WSJ: Illinois Dinged by Downgrade.

Illinois paid a premium to sell $600 million of sales-tax backed municipal bonds Tuesday, days after the state’s general credit rating was downgraded by two rating companies.

Illinois sold a 10-year bond at a yield of 2.94%, 0.75 percentage point more than triple-A-rated debt on a benchmark scale kept by Thomson Reuters Municipal Market Data, as of Monday’s close.

The so-called Build Illinois bond sale received a top triple-A rating from Standard & Poor’s, and the second highest investment-grade rating of double-A-plus from Fitch Ratings. Market participants said the state paid a premium on the sales-tax bonds because of its fiscal troubles.

Legislators in Illinois again failed to pass pension overhaul recently. Last week, both Fitch Ratings and Moody’s Investors Service cut the state’s rating on its general-obligation bonds down a notch because of the state’s inaction.
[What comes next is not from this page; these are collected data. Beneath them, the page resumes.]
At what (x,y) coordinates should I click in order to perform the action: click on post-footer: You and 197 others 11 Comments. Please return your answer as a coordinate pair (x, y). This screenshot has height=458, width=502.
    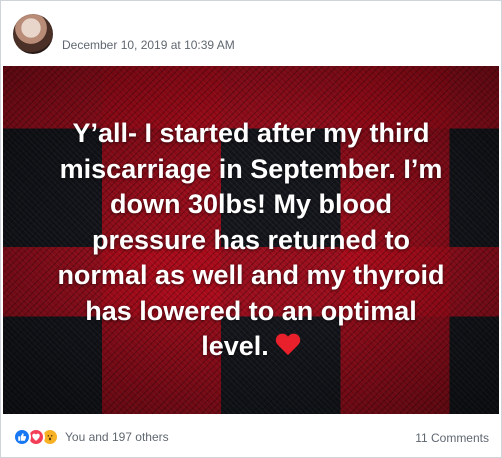
    Looking at the image, I should click on (251, 436).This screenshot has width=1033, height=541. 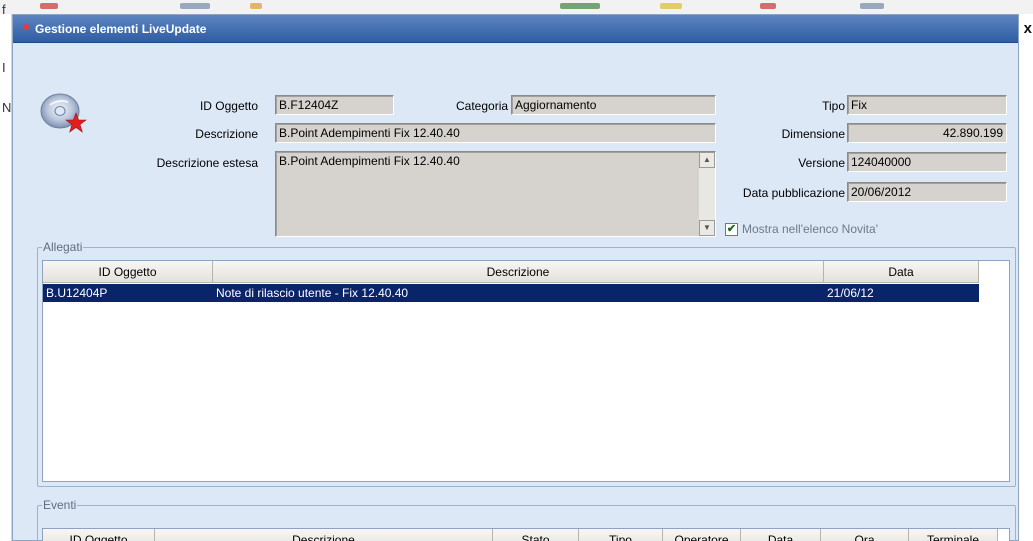 What do you see at coordinates (226, 134) in the screenshot?
I see `descrizione-label: Descrizione` at bounding box center [226, 134].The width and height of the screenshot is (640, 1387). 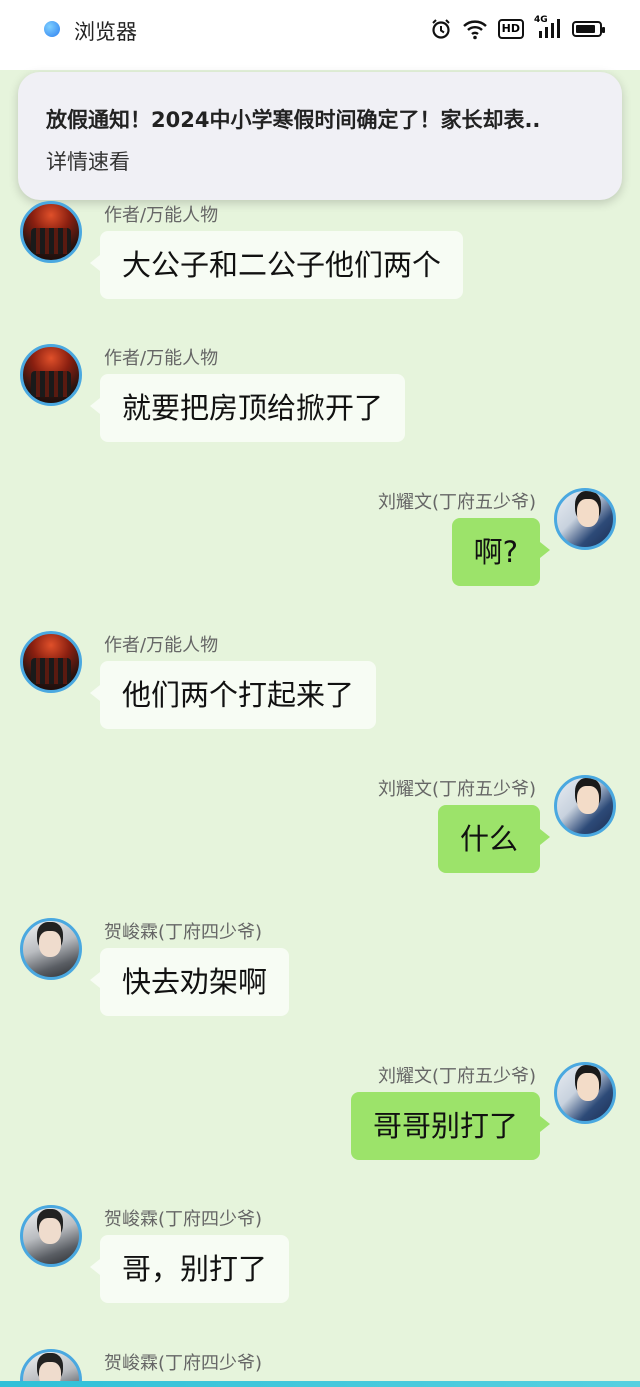 I want to click on message-bubble: 快去劝架啊, so click(x=190, y=982). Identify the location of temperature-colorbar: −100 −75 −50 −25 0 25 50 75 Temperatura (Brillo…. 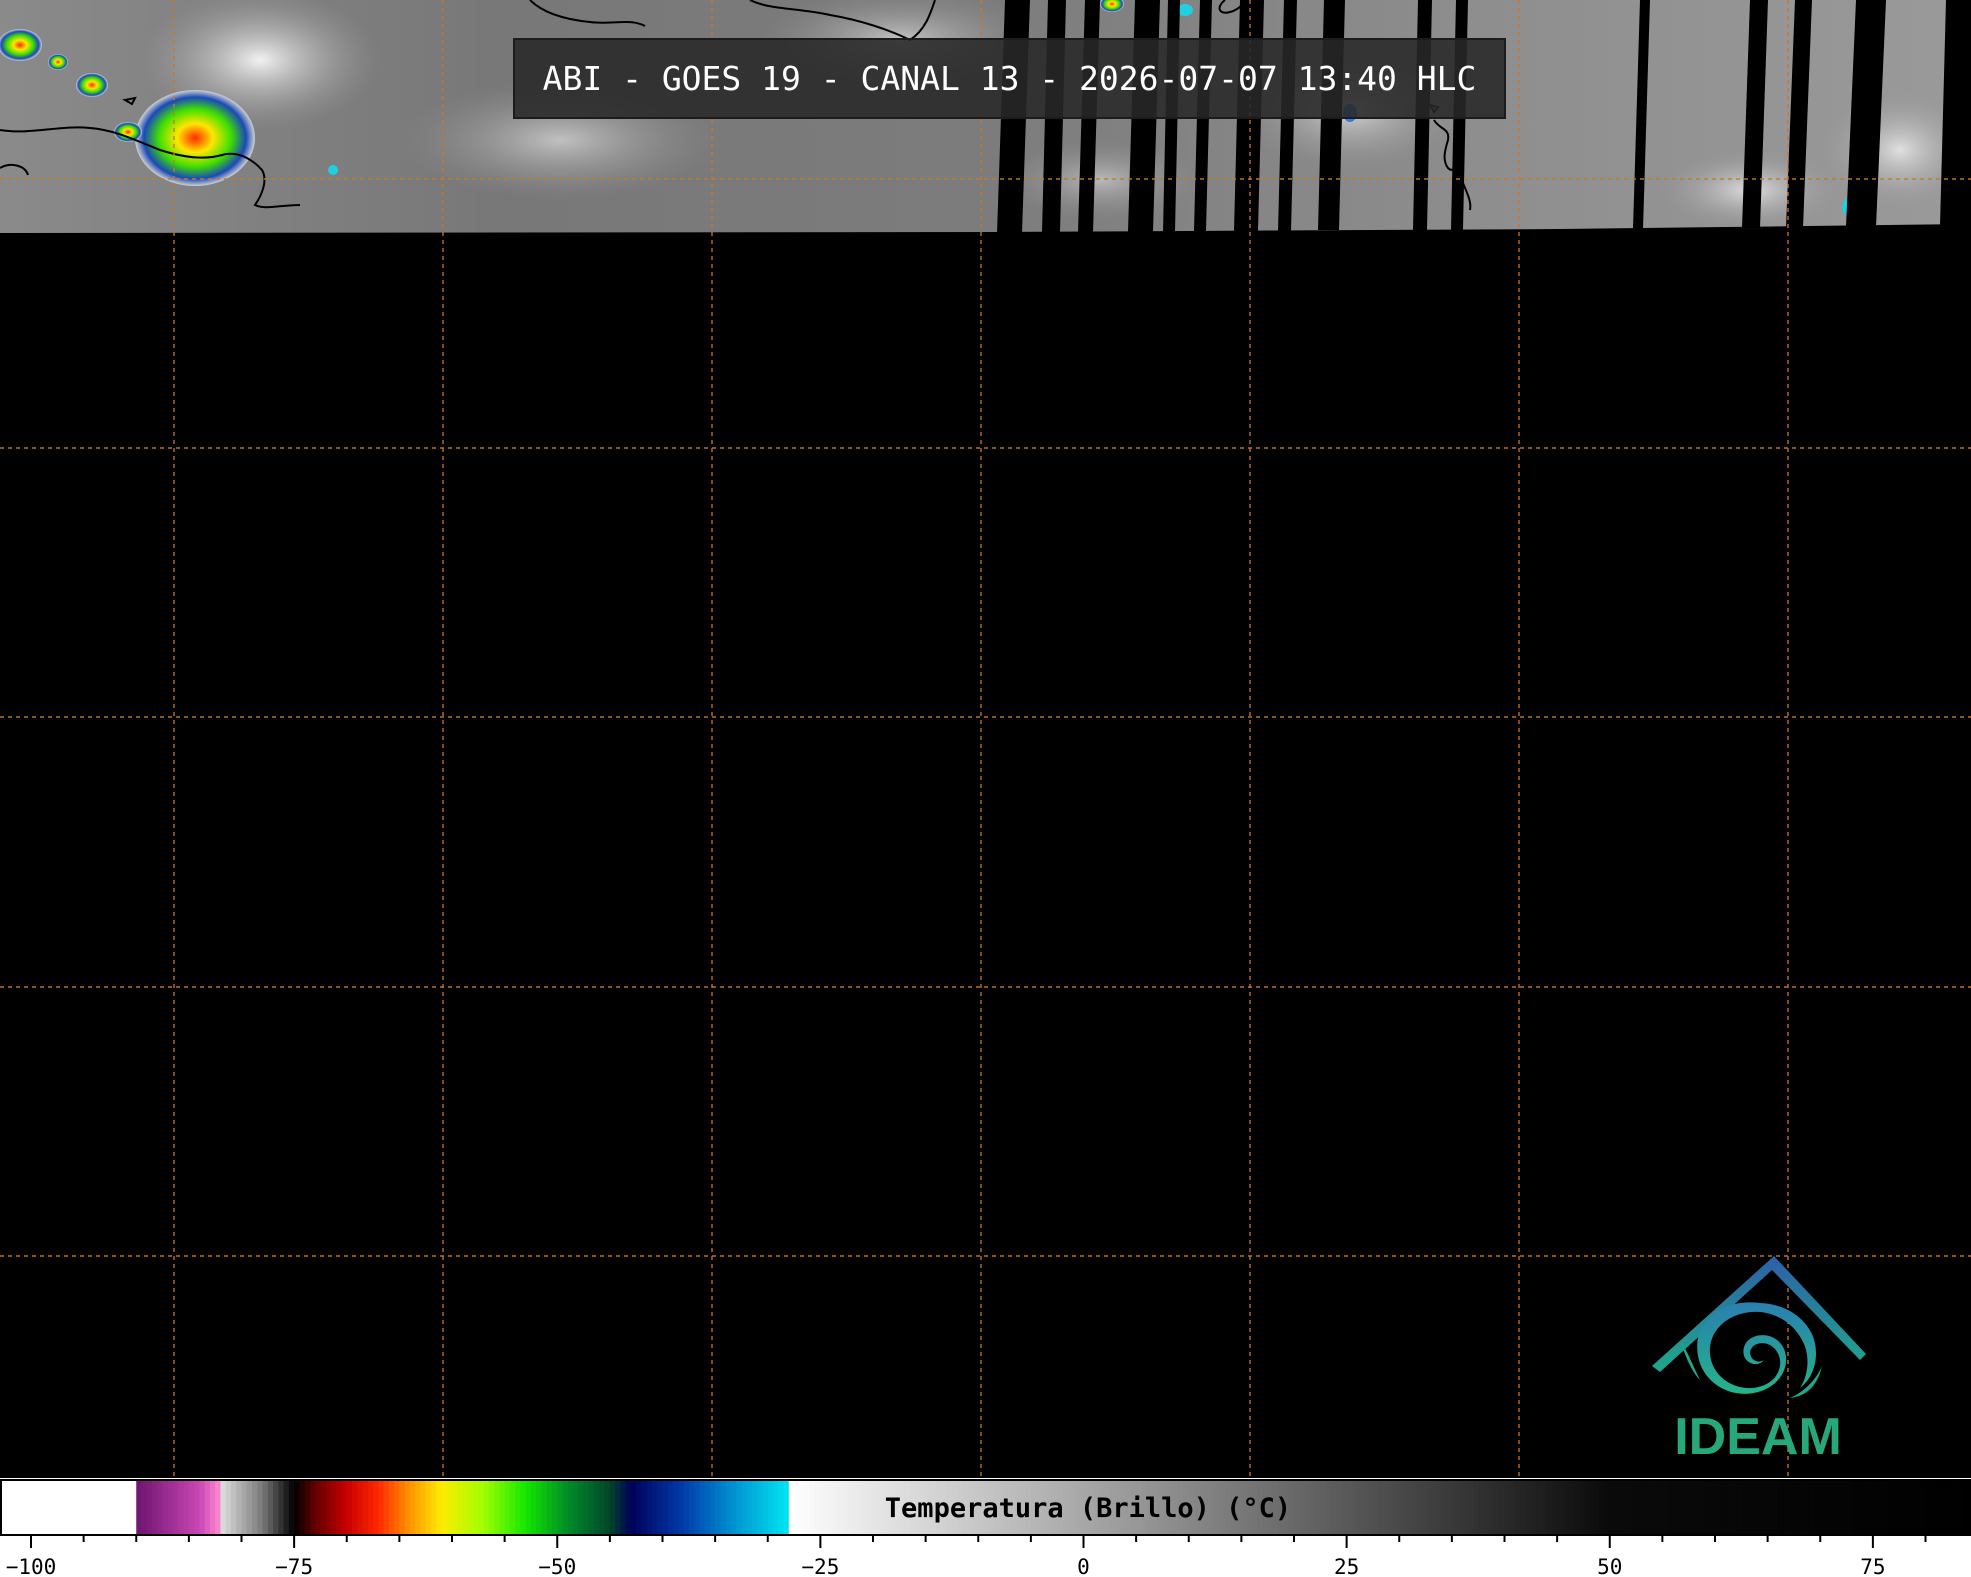
(986, 1528).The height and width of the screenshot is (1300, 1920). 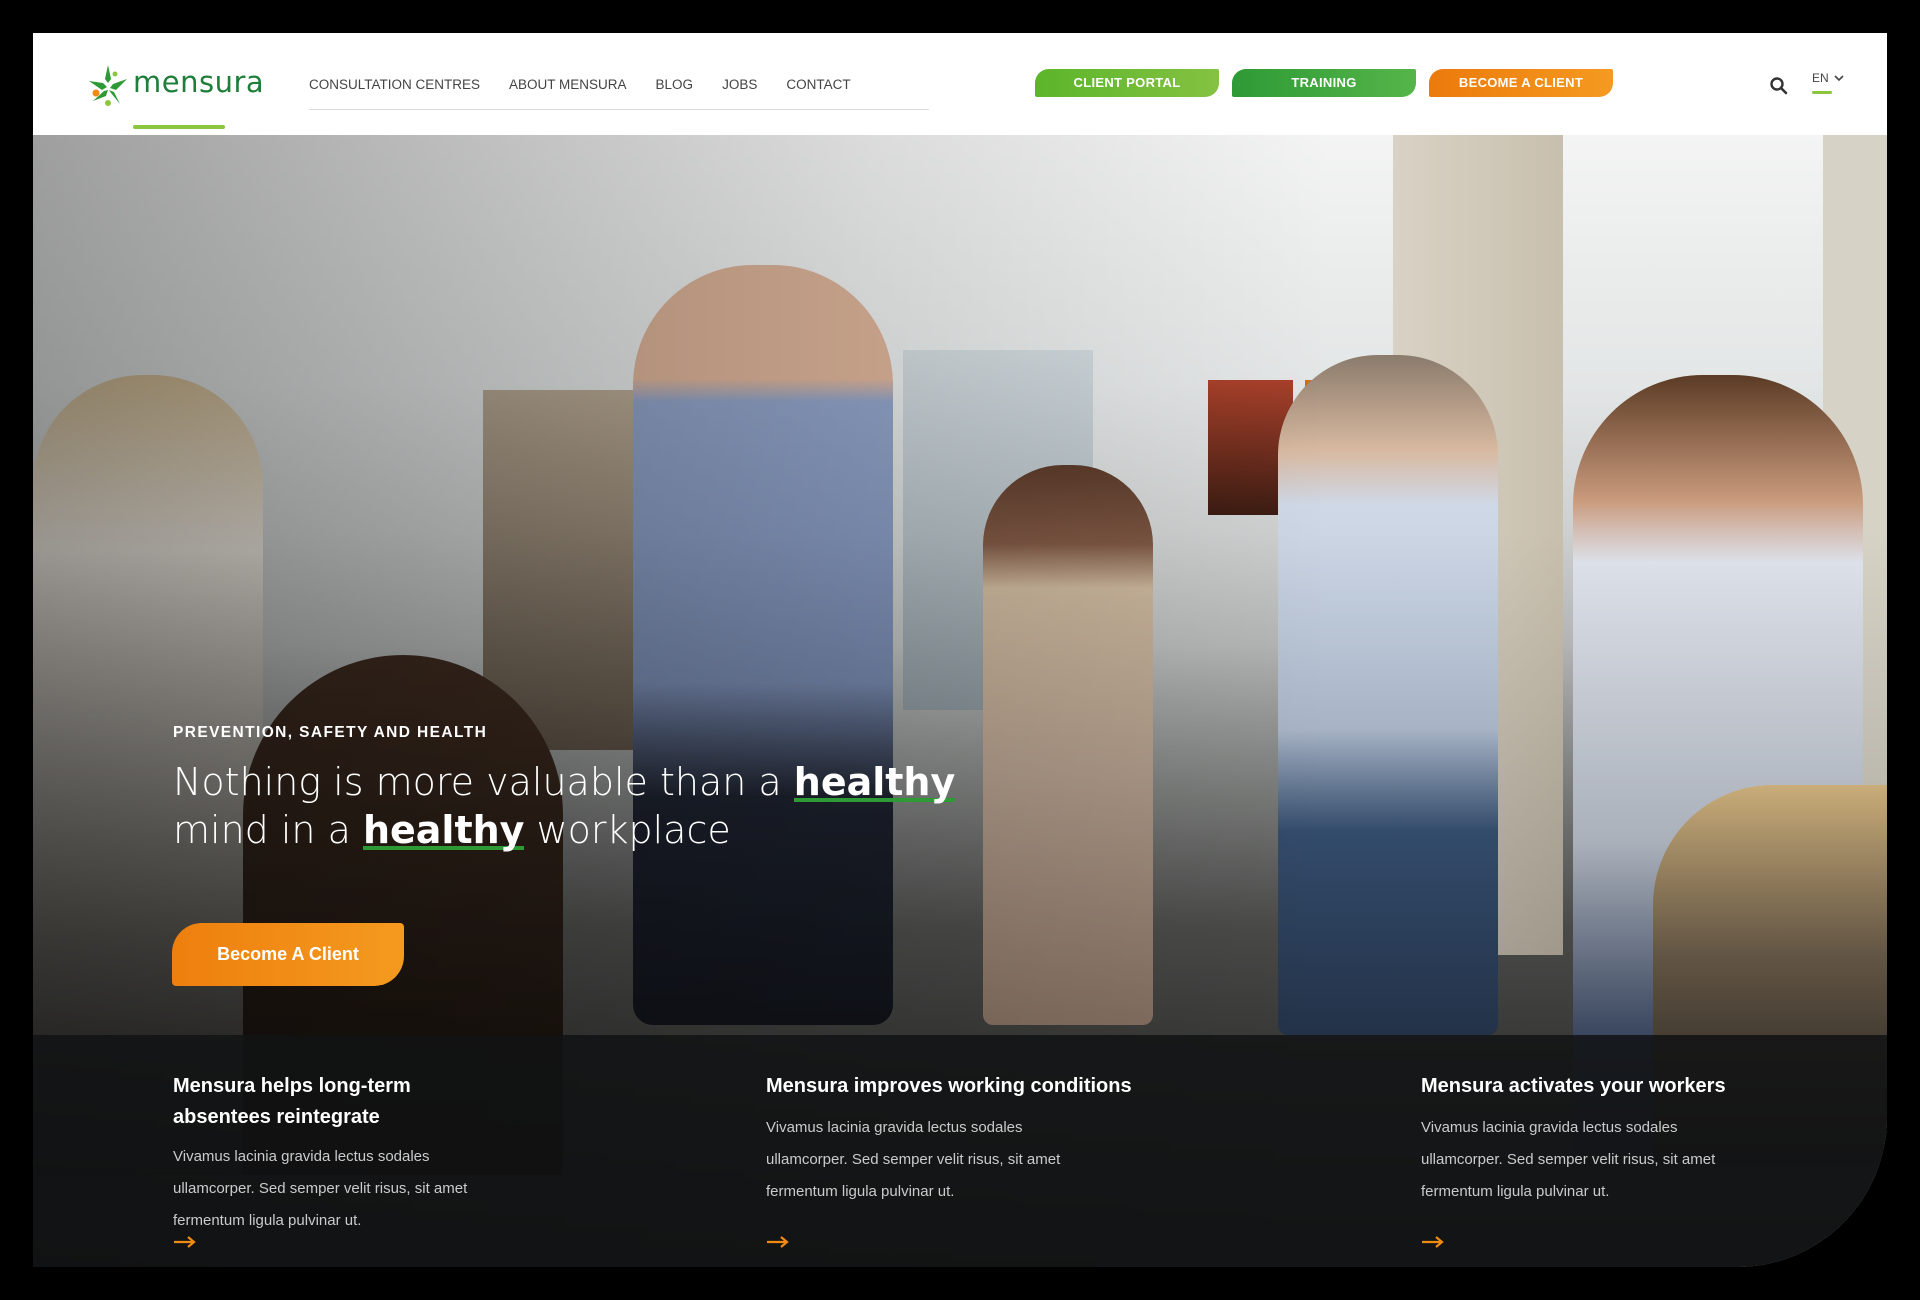 I want to click on logo-underline, so click(x=179, y=127).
“The Illinois label is radioactive for some investors,” said Brian Battle, director of trading at Performance Trust Capital Partners in Chicago.

But Mr. Battle said the protections on Tuesday’s sales-tax bond are fairly strong.

The sales-tax revenue that repays the debt is kept in an account separate from the state’s treasury. The amount of sales taxes available to repay the bonds exceeds debt payments by around 20 times.

Illinois’ sales-tax bond sale comes against a tough bond-market backdrop. Muni prices slid again Tuesday, mirroring selling in Treasurys.

Meanwhile, investors yanked $1.5 billion out of muni mutual funds and exchange-traded funds last week, the largest outflow since mid-December 2012, according to Lipper FMI. Flows in and out of muni mutual funds are viewed as a proxy of demand.

Over the past two weeks, the yield on a benchmark 10-year muni has increased from 1.99% to 2.26%, as of Tuesday’s close, according to MMD. Prices and yields move inversely.

Justin Land, senior vice president and portfolio manager at Wasmer, Schroeder & Co. in Naples, Fla., said the state will face a bigger test in about two weeks, when it sells a $1.25 billion general obligation deal.

The success of that sale may hinge on whether or not legislators are able to get anything accomplished on the pension in a special session Gov. Pat Quinn has called for next week.

“People are not very optimistic,” Mr. Land said of the special session. “I will be very curious to see how it goes,” he said of the state’s next bond sale.

Mr. Land said Wasmer Schroeder, which oversees about $4.7 billion in fixed-income assets, didn’t buy Illinois sales-tax bonds Tuesday.

Proceeds of the sales-tax bond deal will refinance older debt with higher interest rates.

John Sinsheimer, director of capital markets for Illinois, wasn’t available for comment.